Instruction: Replace "green" with "orange" in the records, beginning at the line that has "Given: Click the green closing price dot" and stopping after the end of the records. Leave the pictures out of your answer.
** start of Recorded information **
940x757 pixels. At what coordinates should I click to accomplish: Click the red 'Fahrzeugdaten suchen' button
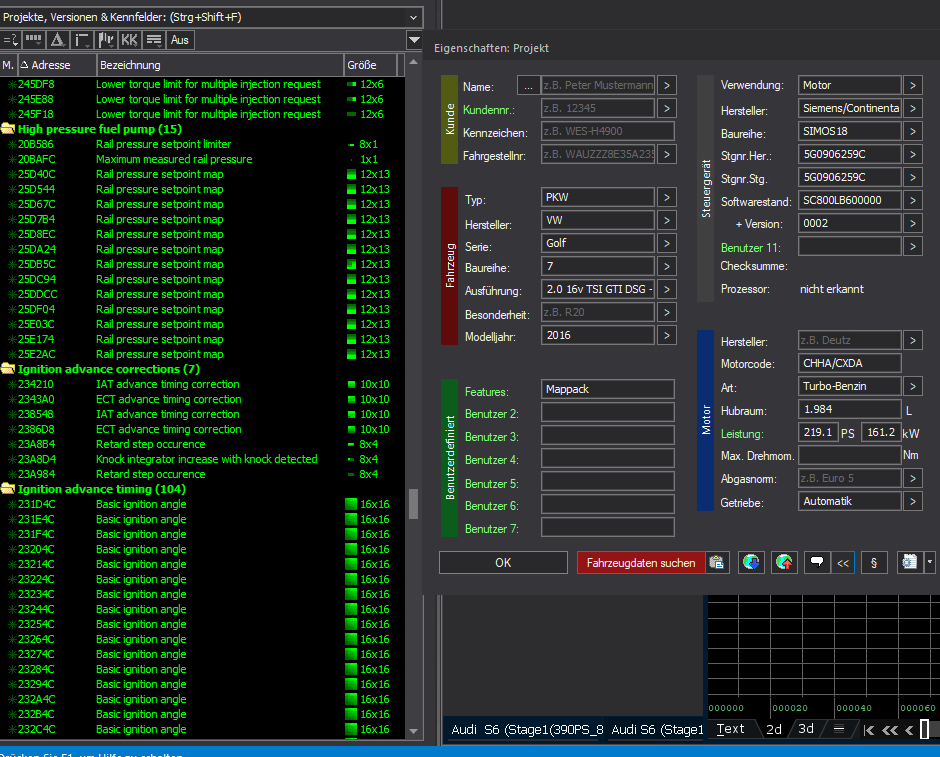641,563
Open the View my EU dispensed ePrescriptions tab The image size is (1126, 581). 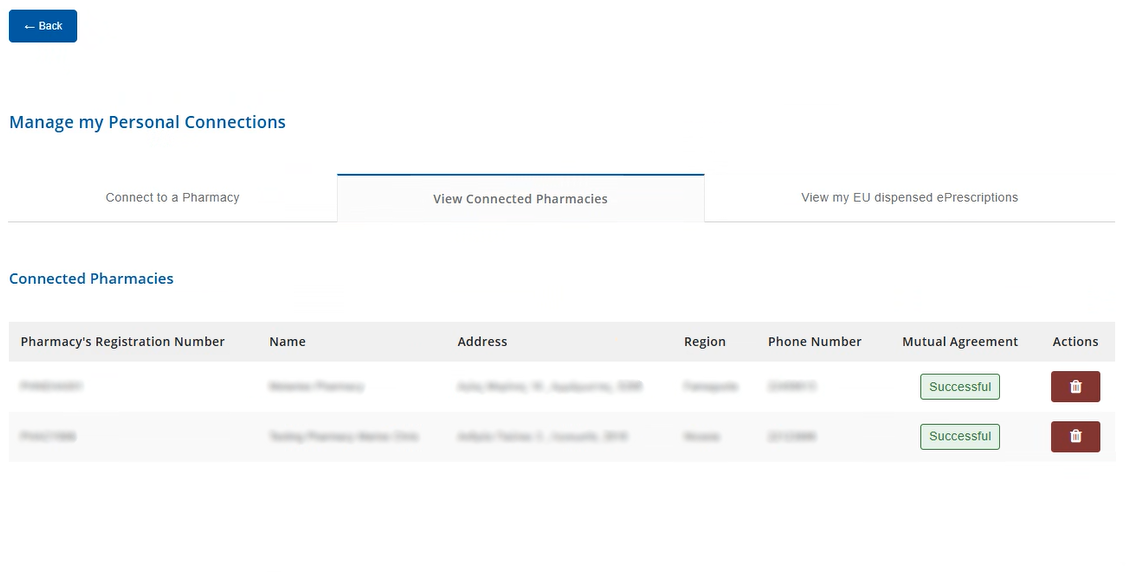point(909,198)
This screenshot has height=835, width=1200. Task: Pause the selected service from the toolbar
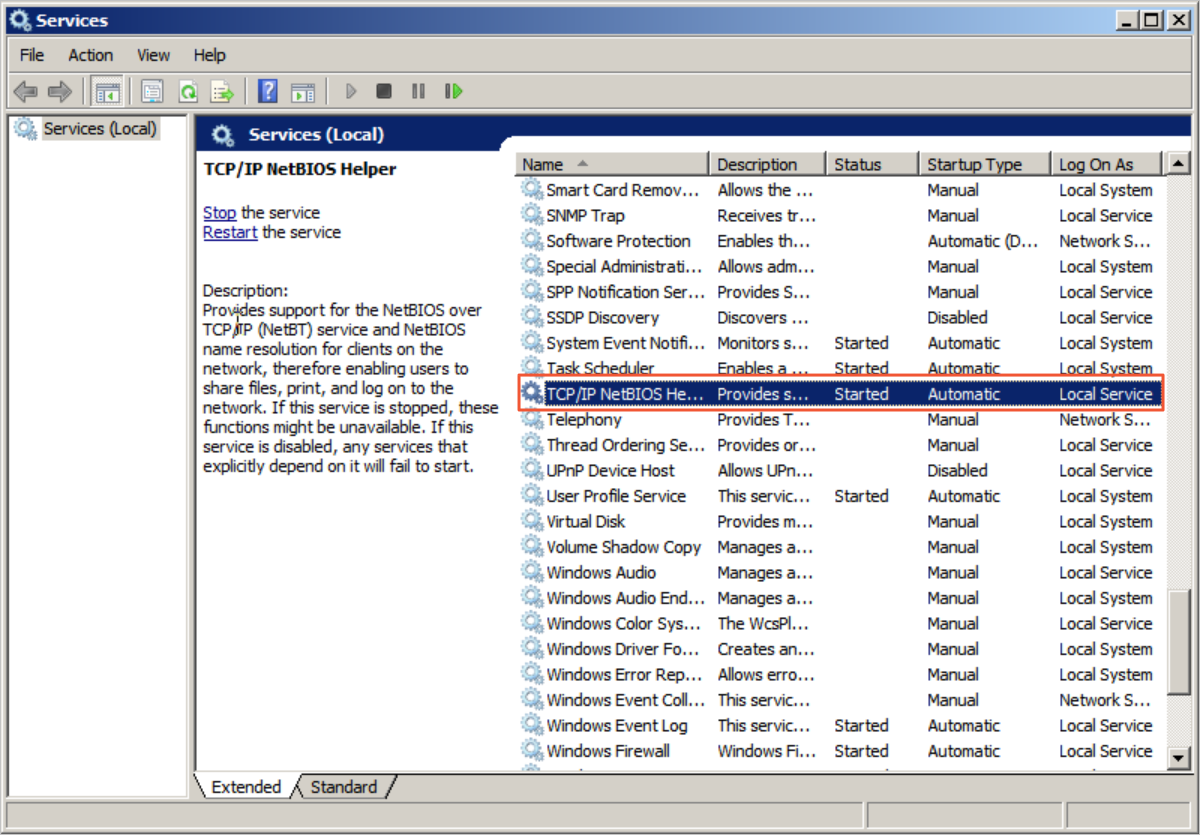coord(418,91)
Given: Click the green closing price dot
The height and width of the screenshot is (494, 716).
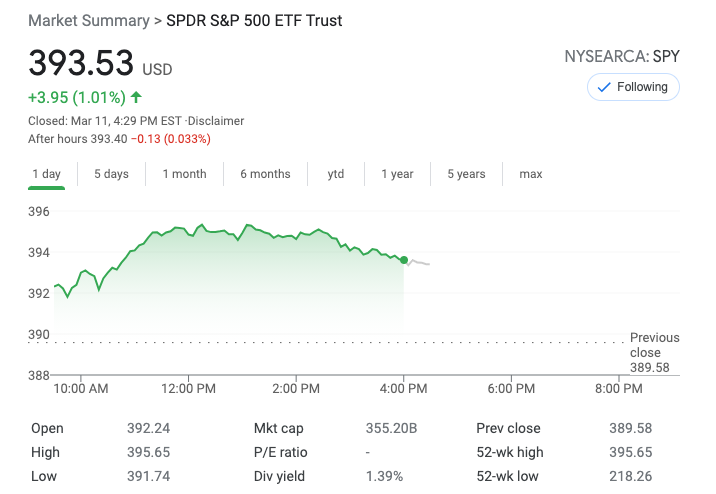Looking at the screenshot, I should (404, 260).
** end of Recorded information **
Answer for the task:
Given: Click the orange closing price dot
The height and width of the screenshot is (494, 716).
Looking at the screenshot, I should (404, 260).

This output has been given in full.